The real spanner in the works, though, comes from an unexpected source: Nichole Burnell, who survived the crash but at the cost of being paralysed from the waist down. Mitchell Stephens wants Nichole to testify at the hearing, because she is a real survivor of the crash (unlike all those dead kids who can't speak for themselves) and as a pretty former cheerleader now confined to a wheelchair will present a tragic figure and hopefully jack up the amount of damages that can be won. Nichole is conflicted about all this, for a number of reasons: she doesn't want to lie to the hearing about anything, she is troubled by her being of more value to the lawyers and her family half-paralysed than when she was healthy and, most importantly she can see a way of revenging herself on her father, who has been sexually abusing her for many years.

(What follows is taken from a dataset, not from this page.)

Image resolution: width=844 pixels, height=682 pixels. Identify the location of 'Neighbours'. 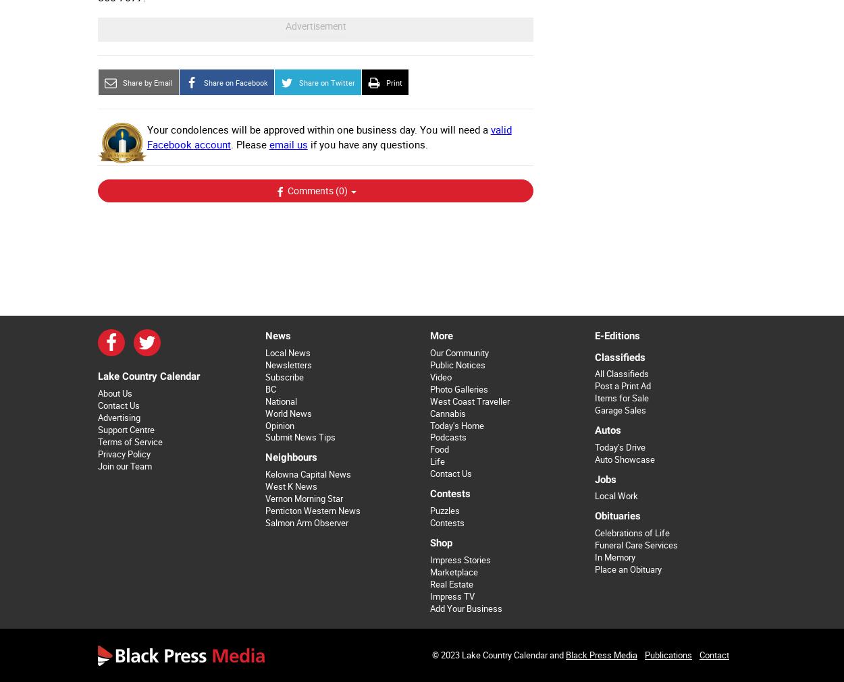
(290, 456). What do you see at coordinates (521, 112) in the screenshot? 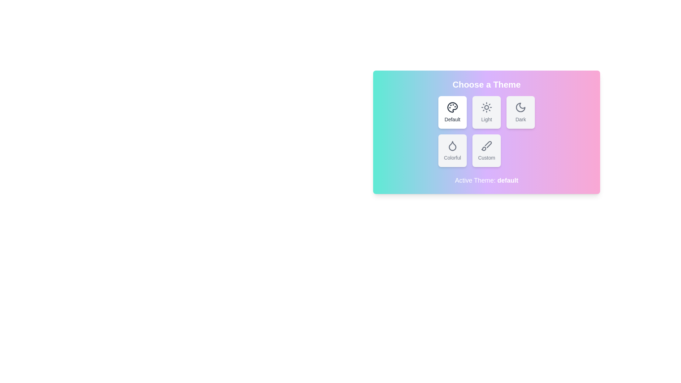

So Nichole cooks up a story about Dolores Driscoll exceeding the speed limit before the crash, which pretty much torpedoes any chance the lawyers have of making any money out of the case. That's all very cute, of course, and it gets the case thrown out, thus exacting Nichole's revenge on her father, but of course it effectively puts the blame on Dolores for the deaths of fourteen kids, something everyone, not least Nichole and Dolores, will have to live with.

Here is, in some ways, an answer to the question of why people read "literary" fiction, inasmuch as that is a thing that has any meaning. Plot-wise the actual key event is over before the novel's timeline even starts, and is only referred to in flashback, and even then not in any great detail. It's a novel all about people's emotional reaction to the almost unimaginable tragedy of losing a child (multiple children, in some cases), and the train of perfectly natural reactions which follow which only serve to make the general situation worse. That is the thing good fiction does: make you nod in recognition that yes, this is how people act, and also make you sit back and say, well, yes, I hadn't quite looked at it like that before.

I'm very suspicious of statements about how you can only really appreciate certain things once you become a parent, as if it's literally impossible to imagine that you might be devastated at the death of your own child without having a specific child to imagine being devastated about. On the other hand I suppose it does just give a specific focus if you're able to attach an actual face to the child in the back of the bus disappearing off a ravine into the cold murky water, never to return.

Just like Marathon Man, The Sweet Hereafter is most famous for its film adaptation, featuring Ian Holm in the lead role of Mitchell Stephens and the recipient of many awards. Mitchell Stephens is specifically depicted as a tall skinny man and so it's interesting to note that the actor originally lined up to play him was Donald Sutherland, much closer to his physical depiction in the book. I have seen the film, though, a long time ago, and as I recall Ian Holm does a pretty good job.

The novel was based on some true-life events; for once their fictional depiction actually seems less shocking and lurid than the events themselves.